A summary of the averments of the bill follows.

For more than thirty years prior to his death in 1948 J. P. Ewin was recognized nationally as a successful engineer and building contractor. He held executive positions with many prominent firms and was primarily responsible for the construction of a number of large office buildings, sports arenas and dock facilities in the southeastern part of the United States.
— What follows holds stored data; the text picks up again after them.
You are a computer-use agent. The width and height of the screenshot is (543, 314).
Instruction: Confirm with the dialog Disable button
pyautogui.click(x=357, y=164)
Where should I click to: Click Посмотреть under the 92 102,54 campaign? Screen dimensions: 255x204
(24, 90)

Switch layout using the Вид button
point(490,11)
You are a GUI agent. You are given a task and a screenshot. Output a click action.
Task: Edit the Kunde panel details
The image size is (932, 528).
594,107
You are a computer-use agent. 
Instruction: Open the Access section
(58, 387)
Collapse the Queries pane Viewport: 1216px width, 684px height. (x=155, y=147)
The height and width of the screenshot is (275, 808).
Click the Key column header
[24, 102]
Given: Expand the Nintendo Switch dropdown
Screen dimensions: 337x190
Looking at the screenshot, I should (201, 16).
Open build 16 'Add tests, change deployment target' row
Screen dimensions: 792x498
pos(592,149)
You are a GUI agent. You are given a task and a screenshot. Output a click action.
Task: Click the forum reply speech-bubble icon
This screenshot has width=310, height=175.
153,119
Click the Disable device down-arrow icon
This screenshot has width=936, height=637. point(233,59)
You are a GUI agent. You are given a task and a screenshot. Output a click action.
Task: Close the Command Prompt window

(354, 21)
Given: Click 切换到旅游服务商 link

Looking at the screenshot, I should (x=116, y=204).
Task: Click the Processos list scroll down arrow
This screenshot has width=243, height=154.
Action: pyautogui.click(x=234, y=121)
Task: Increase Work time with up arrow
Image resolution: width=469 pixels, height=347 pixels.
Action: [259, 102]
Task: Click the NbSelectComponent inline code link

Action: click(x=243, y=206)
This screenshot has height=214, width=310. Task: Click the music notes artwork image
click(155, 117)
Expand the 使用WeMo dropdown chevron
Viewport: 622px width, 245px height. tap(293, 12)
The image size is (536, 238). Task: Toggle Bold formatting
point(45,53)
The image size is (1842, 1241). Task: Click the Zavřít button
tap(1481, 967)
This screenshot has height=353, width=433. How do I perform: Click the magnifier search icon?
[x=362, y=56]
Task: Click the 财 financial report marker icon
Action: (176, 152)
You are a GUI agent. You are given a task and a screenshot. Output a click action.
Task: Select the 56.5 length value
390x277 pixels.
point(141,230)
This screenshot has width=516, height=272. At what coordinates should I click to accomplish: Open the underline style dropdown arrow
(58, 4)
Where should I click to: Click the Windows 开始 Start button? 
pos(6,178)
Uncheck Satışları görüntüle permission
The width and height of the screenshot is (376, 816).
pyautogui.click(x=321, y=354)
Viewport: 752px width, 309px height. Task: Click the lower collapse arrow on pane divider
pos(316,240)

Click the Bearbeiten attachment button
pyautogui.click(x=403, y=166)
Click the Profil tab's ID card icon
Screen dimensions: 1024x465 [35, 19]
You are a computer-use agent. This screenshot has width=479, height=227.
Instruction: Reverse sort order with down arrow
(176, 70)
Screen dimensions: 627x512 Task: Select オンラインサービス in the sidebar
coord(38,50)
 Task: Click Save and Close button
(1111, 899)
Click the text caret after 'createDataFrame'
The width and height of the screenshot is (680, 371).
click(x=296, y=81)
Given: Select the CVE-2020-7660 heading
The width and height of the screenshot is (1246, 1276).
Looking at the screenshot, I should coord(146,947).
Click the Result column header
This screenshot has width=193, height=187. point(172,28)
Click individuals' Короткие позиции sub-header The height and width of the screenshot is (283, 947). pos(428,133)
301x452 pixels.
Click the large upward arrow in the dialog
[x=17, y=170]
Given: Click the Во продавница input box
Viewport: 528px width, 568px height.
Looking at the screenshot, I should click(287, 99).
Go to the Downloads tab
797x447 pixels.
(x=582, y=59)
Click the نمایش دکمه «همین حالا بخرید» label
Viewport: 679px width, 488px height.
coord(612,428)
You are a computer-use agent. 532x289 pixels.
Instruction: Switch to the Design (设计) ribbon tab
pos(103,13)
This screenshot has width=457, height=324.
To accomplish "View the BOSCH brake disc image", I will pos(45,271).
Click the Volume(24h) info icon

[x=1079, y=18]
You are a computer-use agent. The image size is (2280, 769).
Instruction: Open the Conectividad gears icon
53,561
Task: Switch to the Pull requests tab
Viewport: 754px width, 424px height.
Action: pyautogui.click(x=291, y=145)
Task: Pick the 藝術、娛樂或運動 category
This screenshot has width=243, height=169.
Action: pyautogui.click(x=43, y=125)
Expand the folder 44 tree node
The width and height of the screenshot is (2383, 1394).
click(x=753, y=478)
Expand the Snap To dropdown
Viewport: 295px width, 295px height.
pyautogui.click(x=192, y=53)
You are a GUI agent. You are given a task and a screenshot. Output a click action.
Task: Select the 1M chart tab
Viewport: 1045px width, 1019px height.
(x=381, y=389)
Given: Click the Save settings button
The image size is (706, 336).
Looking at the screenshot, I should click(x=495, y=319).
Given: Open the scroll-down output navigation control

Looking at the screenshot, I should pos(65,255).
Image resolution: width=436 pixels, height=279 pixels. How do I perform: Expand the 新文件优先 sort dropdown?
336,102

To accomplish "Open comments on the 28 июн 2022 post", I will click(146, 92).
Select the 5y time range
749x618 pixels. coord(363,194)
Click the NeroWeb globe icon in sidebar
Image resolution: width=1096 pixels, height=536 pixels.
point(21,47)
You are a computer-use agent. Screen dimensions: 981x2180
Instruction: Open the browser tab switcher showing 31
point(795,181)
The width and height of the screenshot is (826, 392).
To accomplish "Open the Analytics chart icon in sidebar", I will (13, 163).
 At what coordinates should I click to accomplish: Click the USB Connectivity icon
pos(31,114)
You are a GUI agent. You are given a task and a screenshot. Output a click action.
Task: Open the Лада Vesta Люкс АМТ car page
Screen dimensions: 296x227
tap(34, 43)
He had rendered services to various clients in Latin America.

J. P. Ewin was president of Southern Industries Corporation, which was incorporated on January 2, 1946, as a holding company for a number of subsidiary companies, one of which was J. P. Ewin, Inc., organized on March 15, 1946, with J. P. Ewin as its president, for the purpose of engaging in engineering and construction work.

After the death of J. P. Ewin and on March 1, 1950, the name of J. P. Ewin, Inc., was changed to Ewin Engineering Corporation without any change being effected in the nature of its business.

Ewin Engineering Corporation continued as a wholly-owned subsidiary of Southern Industries Corporation until February 1, 1954, when Southern Industries Corporation sold all of the common stock of Ewin Engineering Corporation then issued and outstanding to Alabama Equipment Company, an Alabama corporation of which the respondent David Gregory Volkert was the president and principal stockholder.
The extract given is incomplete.